**Task to complete**
Reproduce every one of the rows below word for word, without changing anything.

━━━━━ Given data ━━━━━

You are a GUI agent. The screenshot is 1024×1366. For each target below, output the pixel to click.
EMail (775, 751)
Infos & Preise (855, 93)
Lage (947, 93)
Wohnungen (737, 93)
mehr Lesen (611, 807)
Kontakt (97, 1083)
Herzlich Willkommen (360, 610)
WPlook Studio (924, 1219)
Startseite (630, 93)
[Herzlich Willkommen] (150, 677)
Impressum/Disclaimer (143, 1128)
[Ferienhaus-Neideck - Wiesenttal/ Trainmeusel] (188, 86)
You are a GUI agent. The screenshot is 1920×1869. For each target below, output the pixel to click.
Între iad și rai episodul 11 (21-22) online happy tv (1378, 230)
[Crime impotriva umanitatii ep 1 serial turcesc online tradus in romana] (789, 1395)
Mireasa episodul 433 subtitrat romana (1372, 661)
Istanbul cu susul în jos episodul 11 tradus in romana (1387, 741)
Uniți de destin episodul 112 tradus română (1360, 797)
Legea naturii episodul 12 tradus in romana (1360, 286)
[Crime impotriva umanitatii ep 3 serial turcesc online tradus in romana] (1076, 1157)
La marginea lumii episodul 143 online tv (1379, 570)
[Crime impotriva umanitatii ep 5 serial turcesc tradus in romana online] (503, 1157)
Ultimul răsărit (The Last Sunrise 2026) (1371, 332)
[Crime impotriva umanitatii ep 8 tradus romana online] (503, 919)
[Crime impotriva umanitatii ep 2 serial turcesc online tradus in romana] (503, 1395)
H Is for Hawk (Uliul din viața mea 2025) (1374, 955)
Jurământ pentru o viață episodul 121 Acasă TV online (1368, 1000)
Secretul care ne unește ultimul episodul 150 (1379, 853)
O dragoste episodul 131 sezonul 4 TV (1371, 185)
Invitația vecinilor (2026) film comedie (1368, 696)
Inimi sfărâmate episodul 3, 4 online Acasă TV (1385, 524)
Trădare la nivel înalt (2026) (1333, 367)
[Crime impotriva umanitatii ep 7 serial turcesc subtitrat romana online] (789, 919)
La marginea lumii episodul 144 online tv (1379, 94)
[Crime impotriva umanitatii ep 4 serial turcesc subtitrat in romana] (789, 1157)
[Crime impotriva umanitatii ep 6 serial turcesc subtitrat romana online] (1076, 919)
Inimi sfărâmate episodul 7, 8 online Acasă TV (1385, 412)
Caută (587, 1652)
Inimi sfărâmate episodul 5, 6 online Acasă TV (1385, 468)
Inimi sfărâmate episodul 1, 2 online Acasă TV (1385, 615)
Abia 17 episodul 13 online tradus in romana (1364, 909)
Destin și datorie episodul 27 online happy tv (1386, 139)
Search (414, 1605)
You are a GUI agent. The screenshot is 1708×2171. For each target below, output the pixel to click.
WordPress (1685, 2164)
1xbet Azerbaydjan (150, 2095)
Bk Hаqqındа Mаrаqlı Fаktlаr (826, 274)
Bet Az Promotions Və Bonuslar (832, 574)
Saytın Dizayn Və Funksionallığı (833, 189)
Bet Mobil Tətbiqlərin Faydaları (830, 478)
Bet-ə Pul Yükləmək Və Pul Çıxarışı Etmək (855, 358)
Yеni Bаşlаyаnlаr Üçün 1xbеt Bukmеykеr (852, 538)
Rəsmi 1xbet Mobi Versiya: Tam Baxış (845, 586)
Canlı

━━━━━

**Reply to the exercise**
You are a GUI agent. The screenshot is 1024×1366. For each target below, output the pixel to click.
EMail (775, 751)
Infos & Preise (855, 93)
Lage (947, 93)
Wohnungen (737, 93)
mehr Lesen (611, 807)
Kontakt (97, 1083)
Herzlich Willkommen (360, 610)
WPlook Studio (924, 1219)
Startseite (630, 93)
[Herzlich Willkommen] (150, 677)
Impressum/Disclaimer (143, 1128)
[Ferienhaus-Neideck - Wiesenttal/ Trainmeusel] (188, 86)
You are a GUI agent. The screenshot is 1920×1869. For each target below, output the pixel to click.
Între iad și rai episodul 11 (21-22) online happy tv (1378, 230)
[Crime impotriva umanitatii ep 1 serial turcesc online tradus in romana] (789, 1395)
Mireasa episodul 433 subtitrat romana (1372, 661)
Istanbul cu susul în jos episodul 11 tradus in romana (1387, 741)
Uniți de destin episodul 112 tradus română (1360, 797)
Legea naturii episodul 12 tradus in romana (1360, 286)
[Crime impotriva umanitatii ep 3 serial turcesc online tradus in romana] (1076, 1157)
La marginea lumii episodul 143 online tv (1379, 570)
[Crime impotriva umanitatii ep 5 serial turcesc tradus in romana online] (503, 1157)
Ultimul răsărit (The Last Sunrise 2026) (1371, 332)
[Crime impotriva umanitatii ep 8 tradus romana online] (503, 919)
[Crime impotriva umanitatii ep 2 serial turcesc online tradus in romana] (503, 1395)
H Is for Hawk (Uliul din viața mea 2025) (1374, 955)
Jurământ pentru o viață episodul 121 Acasă TV online (1368, 1000)
Secretul care ne unește ultimul episodul 150 (1379, 853)
O dragoste episodul 131 sezonul 4 TV (1371, 185)
Invitația vecinilor (2026) film comedie (1368, 696)
Inimi sfărâmate episodul 3, 4 online Acasă TV (1385, 524)
Trădare la nivel înalt (2026) (1333, 367)
[Crime impotriva umanitatii ep 7 serial turcesc subtitrat romana online] (789, 919)
La marginea lumii episodul 144 online tv (1379, 94)
[Crime impotriva umanitatii ep 4 serial turcesc subtitrat in romana] (789, 1157)
[Crime impotriva umanitatii ep 6 serial turcesc subtitrat romana online] (1076, 919)
Inimi sfărâmate episodul 7, 8 online Acasă TV (1385, 412)
Caută (587, 1652)
Inimi sfărâmate episodul 5, 6 online Acasă TV (1385, 468)
Inimi sfărâmate episodul 1, 2 online Acasă TV (1385, 615)
Abia 17 episodul 13 online tradus in romana (1364, 909)
Destin și datorie episodul 27 online happy tv (1386, 139)
Search (414, 1605)
You are a GUI agent. The screenshot is 1708×2171. For each target below, output the pixel to click.
WordPress (1685, 2164)
1xbet Azerbaydjan (150, 2095)
Bk Hаqqındа Mаrаqlı Fаktlаr (826, 274)
Bet Az Promotions Və Bonuslar (832, 574)
Saytın Dizayn Və Funksionallığı (833, 189)
Bet Mobil Tətbiqlərin Faydaları (830, 478)
Bet-ə Pul Yükləmək Və Pul Çıxarışı Etmək (855, 358)
Yеni Bаşlаyаnlаr Üçün 1xbеt Bukmеykеr (852, 538)
Rəsmi 1xbet Mobi Versiya: Tam Baxış (845, 586)
Canlı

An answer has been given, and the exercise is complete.